THE INNOCENTS / Les Innocentes

 

West Coast Premiere • Drama • France, 2016

DCP • 1.85 • Dolby 5.1 • Color • 110 min

Directed by: Anne Fontaine

Written by: Pascal Bonitzer, Sabrina B. Karine, Alice Vial

Original Idea: Philippe Maynial 

Cinematography: Caroline Champetier

Film Editing: Annette Dutertre

Original Score: Grégoire Hetzel

Produced by: Éric Altmayer, Nicolas Altmayer

Cast: Lou de Laâge (Mathilde Beaulieu), Agata Buzek (Maria), Agata Kulesza (Mère Abesse), Vincent Macaigne (Samuel), Joanna Kulig (Irena)
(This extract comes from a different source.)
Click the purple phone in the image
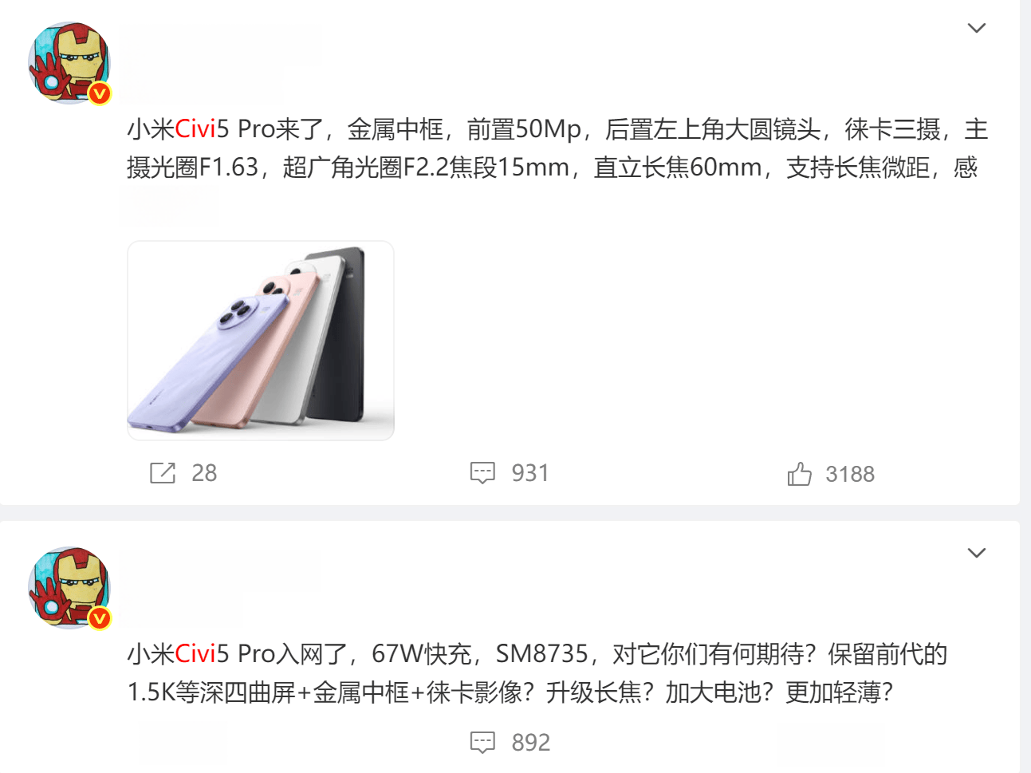This screenshot has width=1031, height=773. point(207,363)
International Sales: Films Distribution • filmsdistribution.com

US Distributor: Music Box Films • musicboxfilms.com

 

Premiering at the 2016 Sundance Film festival under the original title Agnus Dei, The Innocents is a WWII film with a fresh, feminine perspective. Set in the ruins of 1945 Poland after hostilities have ceased, the drama unfolds in a Benedictine convent, where the sisters try to maintain a tenuous grip on their faith after the chaos of war upends their cloistered existence. Mathilde, a young French Red Cross doctor is convinced to break protocol and make a house call at the convent. What she finds there disturbs her – a pregnant nun in the midst of a complicated labor. More shocking still, she discovers several more novice nuns in various stages of pregnancy, and a headstrong Mother Superior (Agata Kulesza, Ida) refusing medical assistance for fear that if word gets out the convent’s future will be jeopardized. Secular and thoroughly modern, what Mathilde lacks in religious conviction she makes up for in compassion and decency, but she is ill prepared to confront the corrosive feelings of abandonment and shame overwhelming these servants of God.
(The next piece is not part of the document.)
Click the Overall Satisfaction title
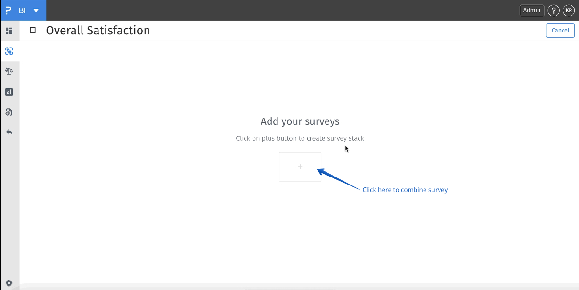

This is perhaps the most restrained and intense film of writer/director Anne Fontaine, who is known for her more glamorous fare such as the glitzy biopic Coco Before Chanel (2009), and her frothy comedy Gemma Bovery (COLCOA 2015). With the help of co-writers Sabrina Karine, Pascal Bonitzer and Alice Vial, Fontaine creates a multi-layered story based on an original idea by Philippe Maynial, the nephew of historical figure Madeleine Pauliac, upon whom the Mathilde character is based. After starting out as a TV actor, Fontaine gained international recognition with her provocative third feature, Dry Cleaning (COLCOA 1998).

 

QUOTES:

“…intelligent, nuanced filmmaking at its best.”

– Judith Prescott, French Cinema Review

“…leaves us with a fresh understanding of our capacity to respond to suffering with good or evil.”